**ACTION ITEM:** Within the material below, locate the line with "This screenshot has height=778, width=1211." and the line with "Open 百度快照 for", then return those two lines and all lines between them, exactly as written.

═══ SOURCE MATERIAL ═══

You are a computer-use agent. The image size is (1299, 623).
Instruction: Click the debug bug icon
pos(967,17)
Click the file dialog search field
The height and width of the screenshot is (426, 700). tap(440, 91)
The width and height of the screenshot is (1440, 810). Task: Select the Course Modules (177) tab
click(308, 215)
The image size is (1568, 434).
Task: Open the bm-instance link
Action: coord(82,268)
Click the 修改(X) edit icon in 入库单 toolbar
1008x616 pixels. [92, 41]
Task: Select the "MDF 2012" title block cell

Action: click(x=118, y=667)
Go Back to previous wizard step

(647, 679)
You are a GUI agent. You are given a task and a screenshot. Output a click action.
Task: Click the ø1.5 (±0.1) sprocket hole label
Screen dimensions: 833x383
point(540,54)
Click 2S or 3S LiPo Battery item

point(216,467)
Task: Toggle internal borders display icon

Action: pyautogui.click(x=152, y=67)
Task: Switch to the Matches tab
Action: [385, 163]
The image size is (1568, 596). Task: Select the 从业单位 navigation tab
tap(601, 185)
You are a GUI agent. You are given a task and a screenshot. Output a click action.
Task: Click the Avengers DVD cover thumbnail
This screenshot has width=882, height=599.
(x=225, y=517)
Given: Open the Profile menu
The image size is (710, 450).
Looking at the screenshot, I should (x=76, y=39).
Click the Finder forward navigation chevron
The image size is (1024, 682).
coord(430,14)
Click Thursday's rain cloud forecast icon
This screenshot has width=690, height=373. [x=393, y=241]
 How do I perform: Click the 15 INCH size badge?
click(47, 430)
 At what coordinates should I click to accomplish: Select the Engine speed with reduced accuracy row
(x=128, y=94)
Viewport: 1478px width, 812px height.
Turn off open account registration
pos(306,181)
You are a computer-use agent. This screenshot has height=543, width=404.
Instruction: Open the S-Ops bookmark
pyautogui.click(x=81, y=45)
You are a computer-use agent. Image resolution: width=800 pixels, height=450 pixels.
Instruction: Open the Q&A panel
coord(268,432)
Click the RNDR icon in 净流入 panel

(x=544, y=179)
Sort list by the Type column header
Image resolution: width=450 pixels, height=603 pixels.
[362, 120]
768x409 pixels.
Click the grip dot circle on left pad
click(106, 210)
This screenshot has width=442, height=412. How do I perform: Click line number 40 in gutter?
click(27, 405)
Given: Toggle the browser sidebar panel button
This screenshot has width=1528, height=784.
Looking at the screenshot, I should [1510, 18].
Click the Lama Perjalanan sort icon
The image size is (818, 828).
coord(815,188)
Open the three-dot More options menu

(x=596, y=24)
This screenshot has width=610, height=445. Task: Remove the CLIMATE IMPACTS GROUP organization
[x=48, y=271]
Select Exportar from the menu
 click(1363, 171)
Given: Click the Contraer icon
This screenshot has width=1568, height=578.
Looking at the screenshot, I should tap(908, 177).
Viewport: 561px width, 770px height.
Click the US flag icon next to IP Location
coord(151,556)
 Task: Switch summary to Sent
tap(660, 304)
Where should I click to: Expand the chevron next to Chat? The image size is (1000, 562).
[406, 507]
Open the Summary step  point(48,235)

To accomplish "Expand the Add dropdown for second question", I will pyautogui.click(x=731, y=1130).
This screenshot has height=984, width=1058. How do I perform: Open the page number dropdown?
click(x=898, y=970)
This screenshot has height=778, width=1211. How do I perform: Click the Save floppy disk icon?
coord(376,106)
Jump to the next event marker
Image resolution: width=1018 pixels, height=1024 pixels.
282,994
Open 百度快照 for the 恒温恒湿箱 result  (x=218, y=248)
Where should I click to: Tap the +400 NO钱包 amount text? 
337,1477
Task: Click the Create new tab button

═══

**OUTPUT OF THE EXERCISE:**
This screenshot has height=778, width=1211. How do I perform: Click the Save floppy disk icon?
coord(376,106)
Jump to the next event marker
Image resolution: width=1018 pixels, height=1024 pixels.
282,994
Open 百度快照 for the 恒温恒湿箱 result  (x=218, y=248)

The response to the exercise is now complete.